Quinten
Quinten

Reputation: 41601

What is the fastest way to join DataFrames in Julia?

Since Julia is really fast, I was wondering what the fastest way is to join data frames. For example, in R we may use the data.table package which is pretty fast. Sometimes when working with big datasets the computation time becomes high. Here I created a benchmark using innerjoin and leftjoin:

julia> using StatsBase, DataFrames, BenchmarkTools
julia> n = 1000000
julia> df1 = DataFrame(x = 1:n,
                       y1 = rand(n))
julia> df2 = DataFrame(x = 1:n,
                       y2 = rand(n))

julia> @benchmark innerjoin(df1, df2, on = :x)
BenchmarkTools.Trial: 102 samples with 1 evaluation.
 Range (min … max):  41.437 ms … 73.495 ms  ┊ GC (min … max): 0.00% … 29.87%
 Time  (median):     45.926 ms              ┊ GC (median):    0.00%
 Time  (mean ± σ):   49.160 ms ±  8.227 ms  ┊ GC (mean ± σ):  7.26% ± 11.50%

  ▄▅ █   ▂      ▂                                              
  ██▆██▅████▅▃▃▅█▆▁▅▁▁▁▁▃▃▁▁▁▁▆▁▃▅▁▁▁▃▁▅▅▅▅▃▁▁▃▁▃▁▃▁▁▁▃▃▃▁▁▁▃ ▃
  41.4 ms         Histogram: frequency by time        71.7 ms <

 Memory estimate: 38.16 MiB, allocs estimate: 174.

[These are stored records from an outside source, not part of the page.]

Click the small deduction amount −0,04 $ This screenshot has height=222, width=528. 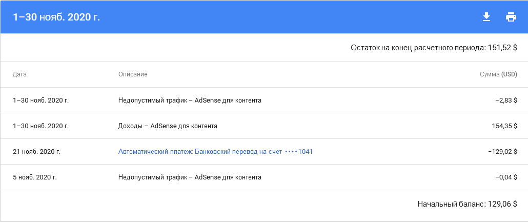506,177
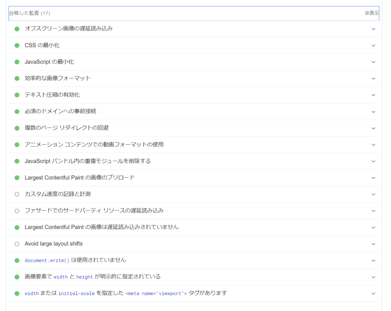The height and width of the screenshot is (311, 391).
Task: Click green pass icon beside CSS の最小化
Action: 17,45
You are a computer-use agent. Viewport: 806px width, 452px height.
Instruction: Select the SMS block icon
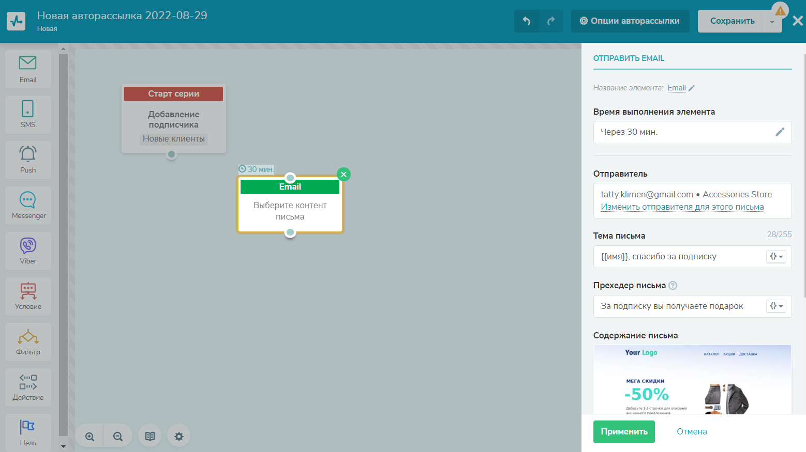coord(28,114)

julia> @btime innerjoin(df1, df2, on = :x)
  41.592 ms (174 allocations: 38.16 MiB)

julia> @benchmark leftjoin(df1, df2, on = :x)
BenchmarkTools.Trial: 96 samples with 1 evaluation.
 Range (min … max):  43.823 ms … 79.582 ms  ┊ GC (min … max): 0.00% … 34.30%
 Time  (median):     48.566 ms              ┊ GC (median):    0.00%
 Time  (mean ± σ):   52.387 ms ±  9.026 ms  ┊ GC (mean ± σ):  6.74% ± 10.90%

  █▂▁▅▄▅                                                       
  ██████▅▃▆▆▃▃▅▅▆▆▃▁█▃▃▁▁▃▁▃▃▁▁▁▁▃▃▁▅▃▁▁█▃▃▃▃▅▃▁▁▅▁▁▁▁▁▁▃▁▁▁▃ ▁
  43.8 ms         Histogram: frequency by time        76.9 ms <

 Memory estimate: 39.23 MiB, allocs estimate: 230.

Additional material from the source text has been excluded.